The most obvious answer is that Obama is playing for the other side, i.e. not the US. If you assume that his goals are to weaken the US in favor of … well really just about anyone, but specifically any “international” organization … then a lot of otherwise inexplicable things the current administration is doing make perfect sense.

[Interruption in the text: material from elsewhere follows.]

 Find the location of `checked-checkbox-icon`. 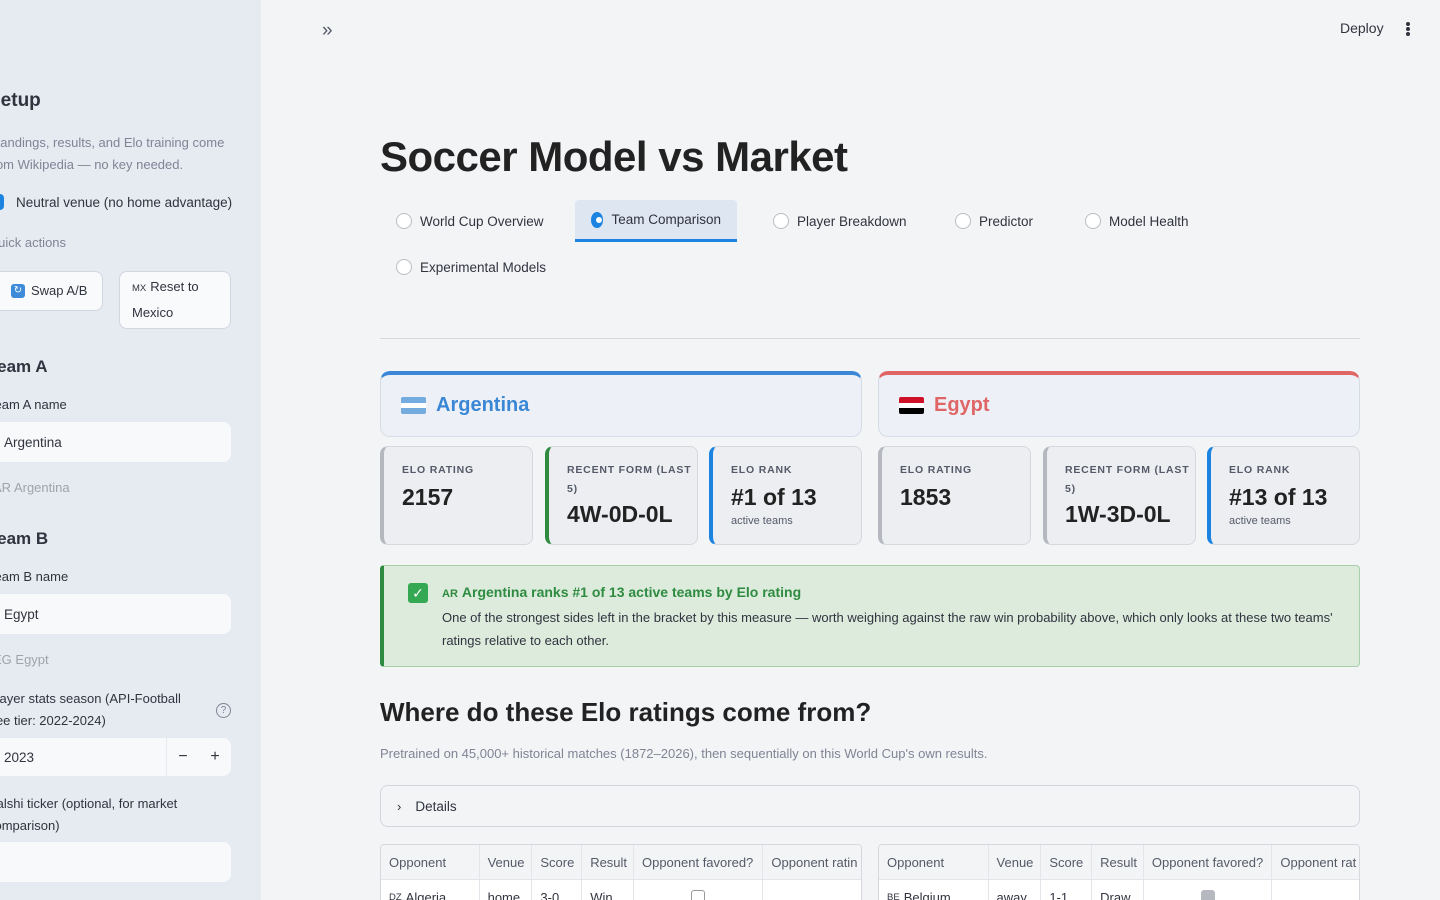

checked-checkbox-icon is located at coordinates (1208, 895).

October 21, 2009, 1:13 amMark N. says:
Your haste to gratuitously attack Obama must’ve caused you to misread here, because we were talking about the prospects of the European Union giving up seats, and Obama is not president of the EU. The argument further up the thread was that “the post-Lisbon Treaty EU, with its own president and foreign minister, [ought to] give up its multiple seats at various international organizations”, since it’s in effect acting like a single nation state, so should get the representation of one. The counter-argument was basically: why should it, unless it gets something in return? None of this has much to do with Obama.
October 21, 2009, 2:40 ambgates says:
None of this has much to do with Obama.
Your reflexive defense of Obama must’ve caused you to misread there, since Ten Four was clearly replying to the commenter who wrote, “I don’t even get why the West (US included) agreed to reduce its influence in the IMF and the World Bank last month”, and then switched from asking the rhetorical question (as a European) “what would we get in return” to asking (other, mostly American commenters) “Why would you do such a thing without getting something in return?”
So, no, aside from the guy who asked why the US was doing what it’s been doing recently and the guy who answered him, none of this has much to do with Obama.
October 21, 2009, 3:24 amMartinned says:
Well, half right. There’s no suggestion of the US giving up power in the UN. But for the IMF all this works fine.